▶ Fragmento:
┌────────

A veces me preguntan por qué decidí dedicarme a la comunicación. Siempre tengo muchas respuestas: por pasión, por vocación, por una curiosidad innata... Pero si soy honesta, hay una razón que pesa más que todas las demás: me llamo Miravitlles.
Luis Miravitlles fue mi abuelo. No llegué a conocerlo en profundidad, pero su huella ha estado siempre presente. En casa, en los libros, en las anécdotas familiares. Y, sobre todo, en esa intuición constante que me decía que comunicar no era solo hablar bien o tener carisma, sino hacer que los demás entiendan algo que antes parecía inaccesible.
Para muchos, fue el primer gran divulgador científico en España. Un hombre que, en plena posguerra, en un país sin apenas referentes mediáticos y con acceso limitado a la cultura, se atrevió a encender una chispa: la de la ciencia al alcance de todos.

└────────

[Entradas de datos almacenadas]
┌────────

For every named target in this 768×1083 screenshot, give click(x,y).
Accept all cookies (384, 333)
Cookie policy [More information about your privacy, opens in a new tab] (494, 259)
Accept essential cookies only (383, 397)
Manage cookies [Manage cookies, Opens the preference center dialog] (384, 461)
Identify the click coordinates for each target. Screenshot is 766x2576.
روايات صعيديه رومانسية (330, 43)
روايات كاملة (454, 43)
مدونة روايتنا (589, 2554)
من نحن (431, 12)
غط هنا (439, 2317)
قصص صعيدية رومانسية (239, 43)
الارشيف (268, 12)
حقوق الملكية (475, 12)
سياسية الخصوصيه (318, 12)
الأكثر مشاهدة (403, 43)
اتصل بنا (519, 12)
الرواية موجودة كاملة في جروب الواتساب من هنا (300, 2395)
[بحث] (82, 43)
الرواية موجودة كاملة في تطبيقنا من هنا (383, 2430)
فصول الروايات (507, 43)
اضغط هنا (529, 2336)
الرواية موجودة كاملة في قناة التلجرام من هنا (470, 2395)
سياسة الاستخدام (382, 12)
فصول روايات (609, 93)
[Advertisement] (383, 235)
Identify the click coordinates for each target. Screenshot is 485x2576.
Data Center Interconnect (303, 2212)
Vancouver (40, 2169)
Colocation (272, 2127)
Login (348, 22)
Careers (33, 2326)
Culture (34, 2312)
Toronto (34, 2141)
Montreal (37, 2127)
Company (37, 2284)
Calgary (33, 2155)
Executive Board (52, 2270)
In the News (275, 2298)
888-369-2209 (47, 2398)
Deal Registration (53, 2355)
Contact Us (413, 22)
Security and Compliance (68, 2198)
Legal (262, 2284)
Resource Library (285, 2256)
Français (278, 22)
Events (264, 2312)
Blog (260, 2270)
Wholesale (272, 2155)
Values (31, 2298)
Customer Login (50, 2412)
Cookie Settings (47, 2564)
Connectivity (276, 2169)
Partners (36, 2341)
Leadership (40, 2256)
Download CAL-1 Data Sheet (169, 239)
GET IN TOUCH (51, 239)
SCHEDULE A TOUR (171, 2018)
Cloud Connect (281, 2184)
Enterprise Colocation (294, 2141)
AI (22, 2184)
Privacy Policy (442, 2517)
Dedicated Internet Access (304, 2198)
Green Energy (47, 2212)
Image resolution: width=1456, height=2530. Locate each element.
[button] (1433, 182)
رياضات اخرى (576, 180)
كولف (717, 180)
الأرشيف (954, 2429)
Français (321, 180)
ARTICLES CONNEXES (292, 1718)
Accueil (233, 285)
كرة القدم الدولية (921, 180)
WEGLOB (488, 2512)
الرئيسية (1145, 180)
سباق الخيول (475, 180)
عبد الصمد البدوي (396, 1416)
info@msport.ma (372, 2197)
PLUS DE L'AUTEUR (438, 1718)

└────────

▶ Objetivo 1: Reproduzca literalmente el pasaje del fragmento que se inicia con las palabras que contienen "A veces me preguntan" y concluye con "me llamo Miravitlles.".
▶ Objetivo 2: Según el fragmento, ¿cuál es la razón que más pesa en la decisión de dedicarse a la comunicación? Explíquela en un máximo de tres oraciones.

▶ Respuesta escrita 1:
A veces me preguntan por qué decidí dedicarme a la comunicación. Siempre tengo muchas respuestas: por pasión, por vocación, por una curiosidad innata... Pero si soy honesta, hay una razón que pesa más que todas las demás: me llamo Miravitlles.

▶ Respuesta escrita 2: La razón de mayor peso es llevar el apellido Miravitlles, el de su abuelo Luis Miravitlles, considerado por muchos el primer gran divulgador científico en España. Su huella estuvo siempre presente en la casa, los libros y las anécdotas familiares. De ella nació la intuición de que comunicar es hacer que los demás entiendan algo que antes parecía inaccesible.